On the court, Fantini is growing into Miller’s defensive rotation. Miller recently led GCU to the program’s first NCAA Tournament appearance while also winning the WAC championship in 2025. The coach finished her tenure with a 117-38 record with the Lopes.
“Her coaching style is very dynamic,” Fantini said of Miller’s playing style. “She wants us to play as a team, to control the ball, and there’s a lot of attention to defense, which I really like. She also has his own way of teaching, even the smallest things, and his own sayings, which I really like because I think that it brings a sense of belonging to the program and a sense of unity. I feel like we’re a single entity.”
And so far, Fantini is becoming everything a coach could dream of: having a coachable player.
“Here’s what I love about her: She will let me coach her,” Miller said. “And sometimes freshmen don’t get coached as hard as I’m coaching Martina. And she wants that because she wants to be there.”

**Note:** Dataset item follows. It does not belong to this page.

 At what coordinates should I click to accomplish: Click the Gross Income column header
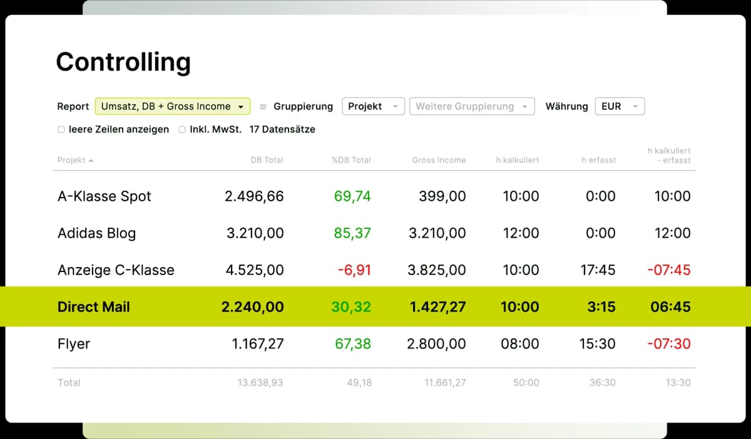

ASU hopes to return to the NCAA tournament for the first time since the 2018-19 season. It’s an objective on everyone’s minds, including Fantini’s. But for now, playing her first of four years in Tempe, the center wants to soak it all in and continue to write her American basketball journey one step at a time.
A lot can happen in four years, so Fantini doesn’t want to get too far ahead. After all, life can change in the blink of an eye.
In her case, a single phone call.
“It’s my first year, so I want to absorb everything (and) all the advice and all the corrections that I’ve had luckily from the coaching staff,” Fantini said.
“I hope to have the possibility and privilege to continue to work in this program.”